This was one of the first sunny days of the year and I couldn’t WAIT to get outside. I’ve found that students (especially students who are low performing) are really intrigued by the outdoors. Whether you let students read silently on the benches on campus or reinforce lesson objectives using natural examples, the kids will love it and love you!
After approval from maintenance/admin, I gave a group of students some chalk and math problems, and let them solve it on the sidewalk outside. The exact same problems that students were reluctant to solve on a boring worksheet suddenly became the most exciting set of math problems they had ever laid eyes on. They were literally begging for more math problems so they could continue to “write” on the sidewalk.
There are many different ways I’ve done this. In this case, I cut individual problems out of a worksheet and gave students one problem to solve at a time.

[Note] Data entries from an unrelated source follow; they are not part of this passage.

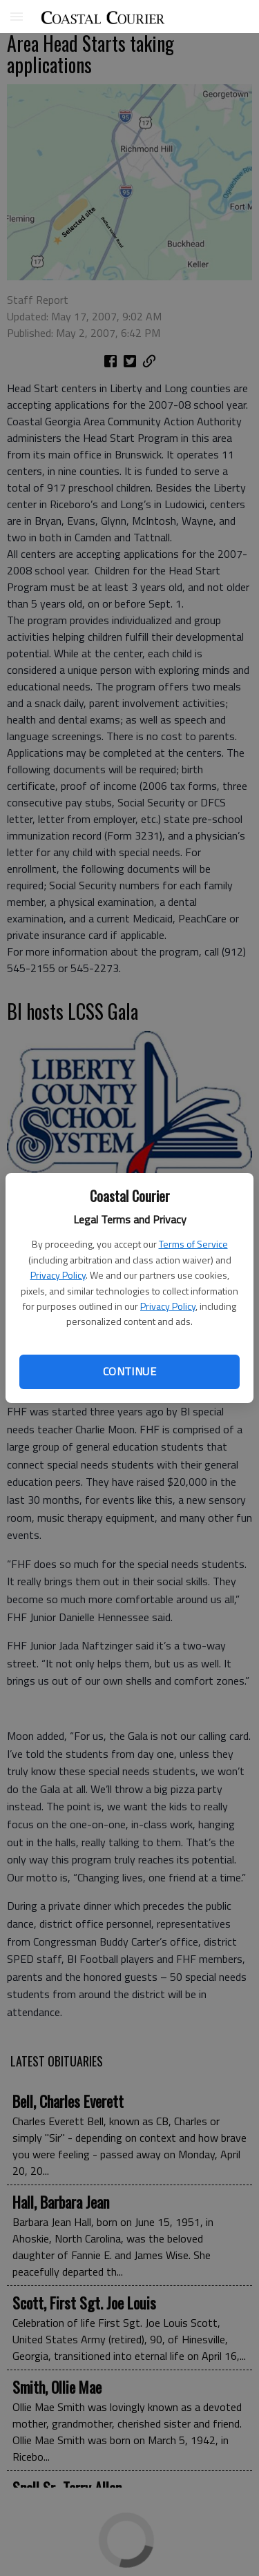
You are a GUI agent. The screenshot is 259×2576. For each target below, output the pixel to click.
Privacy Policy (58, 1275)
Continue (129, 1371)
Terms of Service (193, 1244)
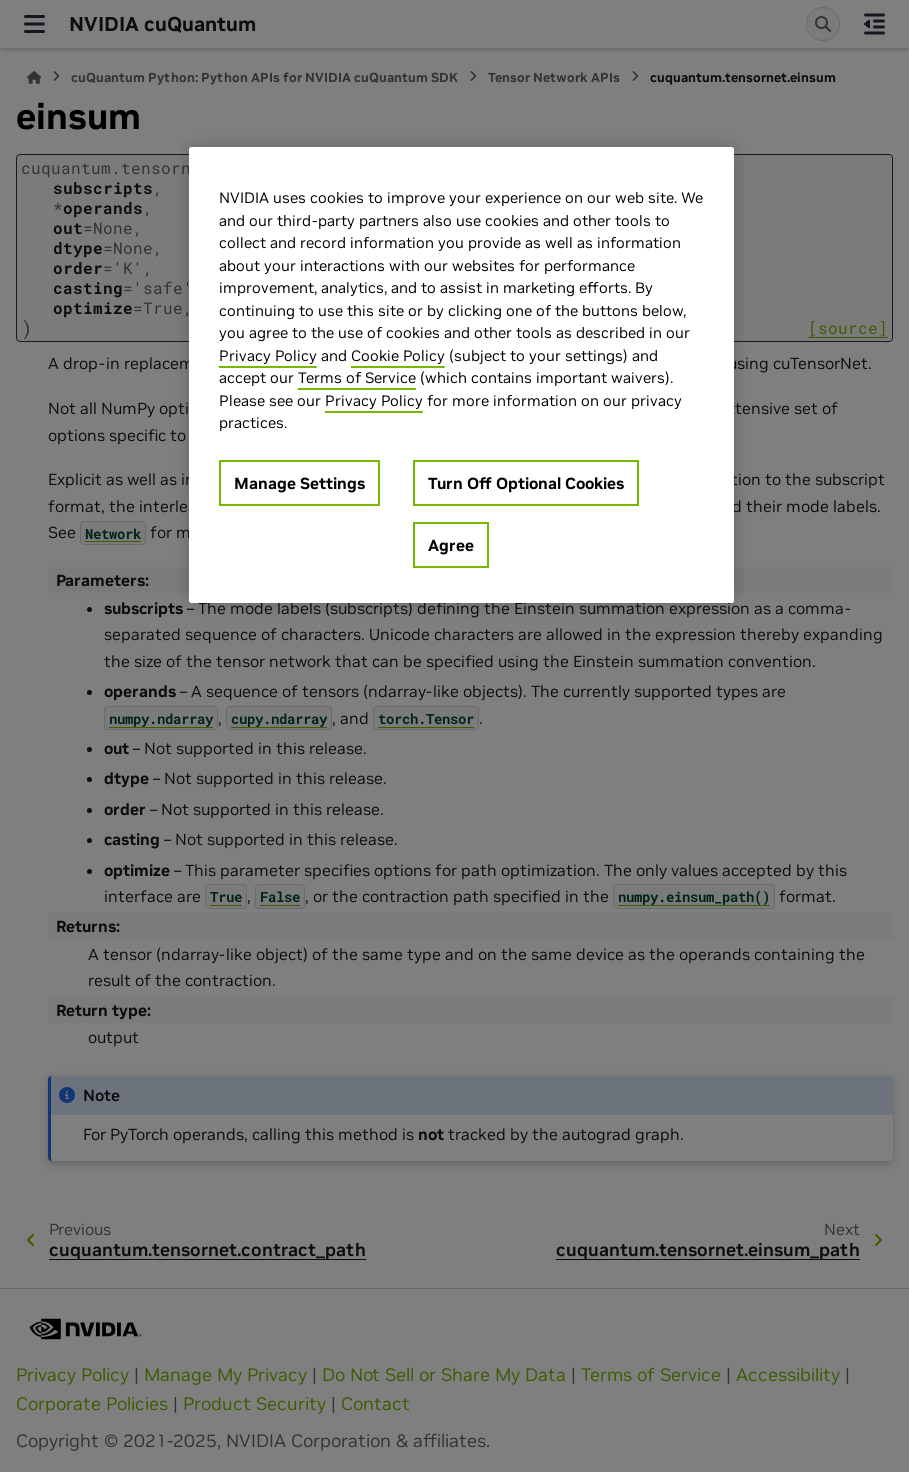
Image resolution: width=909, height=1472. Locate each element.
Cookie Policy (398, 355)
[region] (461, 375)
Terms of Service (357, 377)
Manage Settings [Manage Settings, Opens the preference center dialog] (299, 483)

I didn’t give students another math problem until they correctly solved the previous one and defended their answer. Giving the students one question at a time worked well for students who had short attention spans and are easily overwhelmed.

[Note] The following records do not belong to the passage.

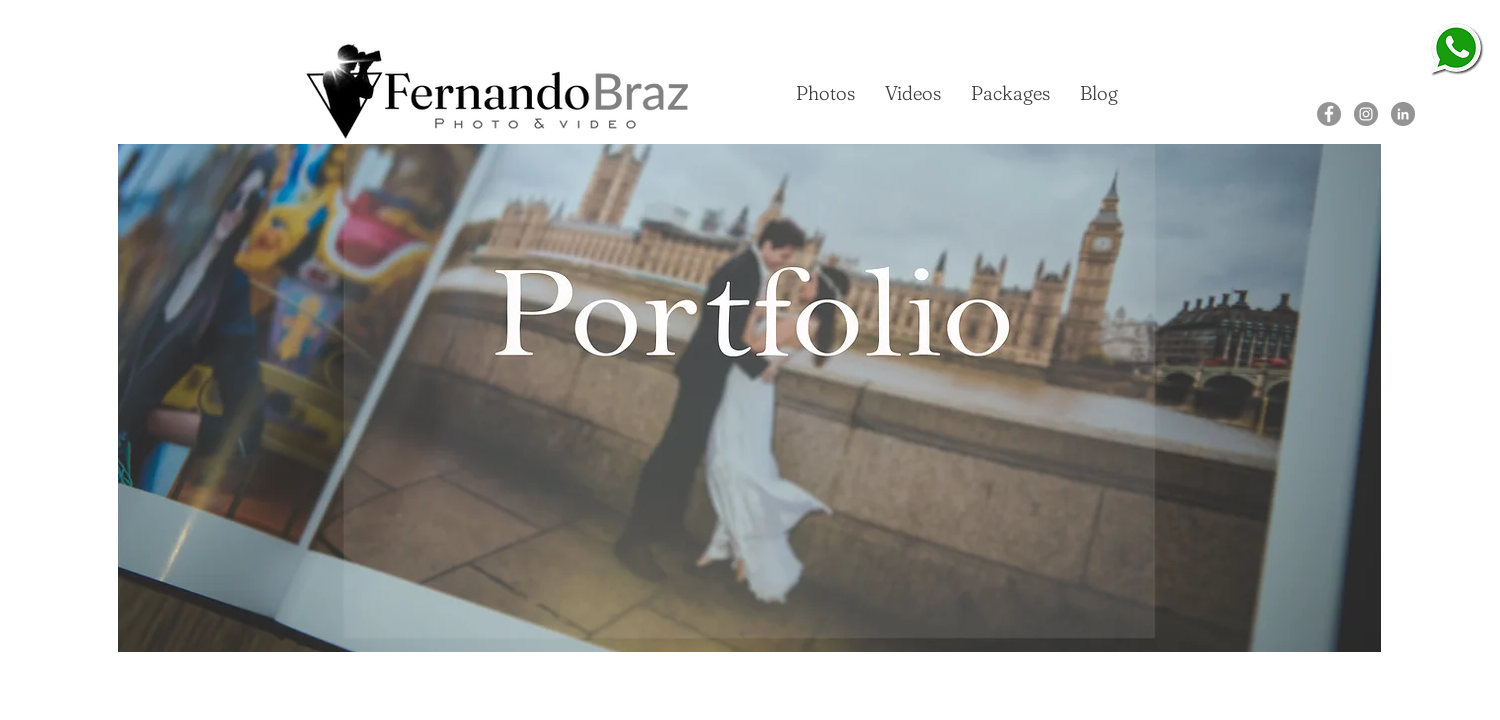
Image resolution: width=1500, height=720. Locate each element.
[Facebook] (1329, 114)
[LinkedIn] (1403, 114)
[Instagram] (1366, 114)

“Miss Saina! Can I get another problem PLEASE?! I want to do another problem! Please!?” This was definitely a backwards request from my student. I wasn’t complaining though!

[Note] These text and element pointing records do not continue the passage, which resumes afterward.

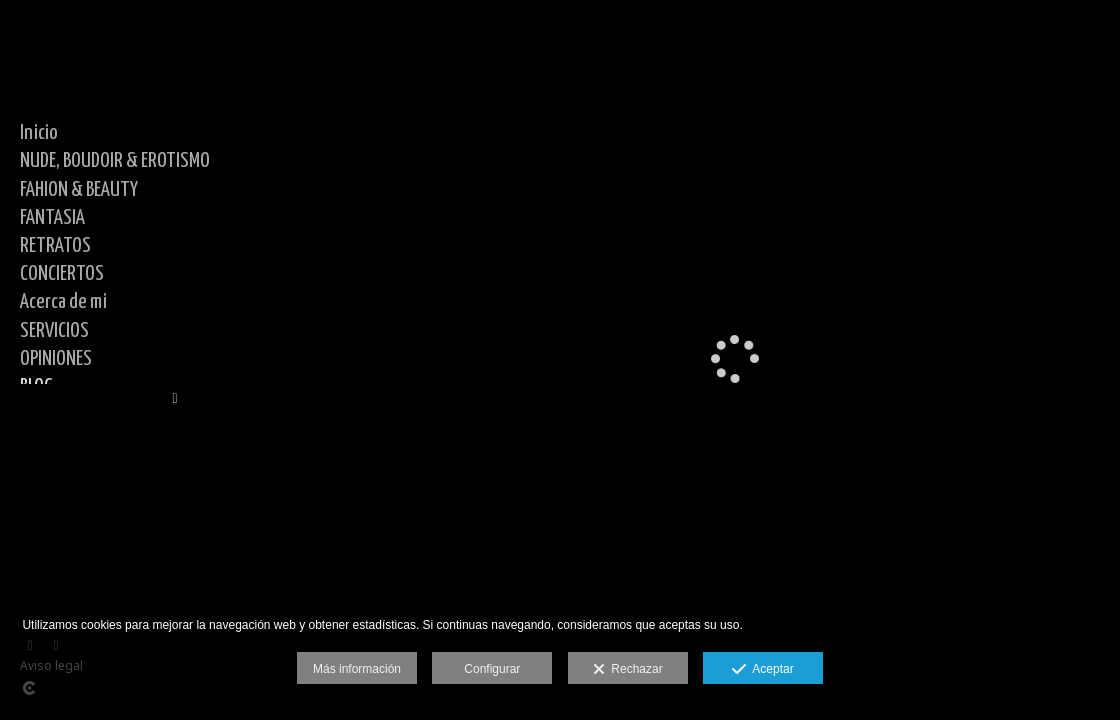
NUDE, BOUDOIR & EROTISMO (115, 161)
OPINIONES (56, 359)
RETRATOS (55, 246)
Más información (357, 669)
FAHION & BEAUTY (79, 190)
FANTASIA (52, 218)
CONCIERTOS (62, 274)
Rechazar (628, 670)
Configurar (492, 669)
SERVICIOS (54, 331)
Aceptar (762, 670)
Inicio (39, 133)
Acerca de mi (63, 302)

On a different day, when we were reinforcing how to find area and circumference of a circle, I brought a group of kids outside to find circles around our school campus (there are surprisingly many different circles on a school campus!). Once they found a circle (basketball court, tables, garbage bins, etc.), they worked together to measure the radius and diameter, and used this information to calculate the area and circumference. They really loved doing this!
Students were also able to find their own parallelograms around campus to measure and solve. I didn’t need to preface this lesson with a real world application, because they were experiencing it for themselves. After the activity, we had a discussion about how this skill would be useful in life. Students actually came up with occupations that I didn’t even think of!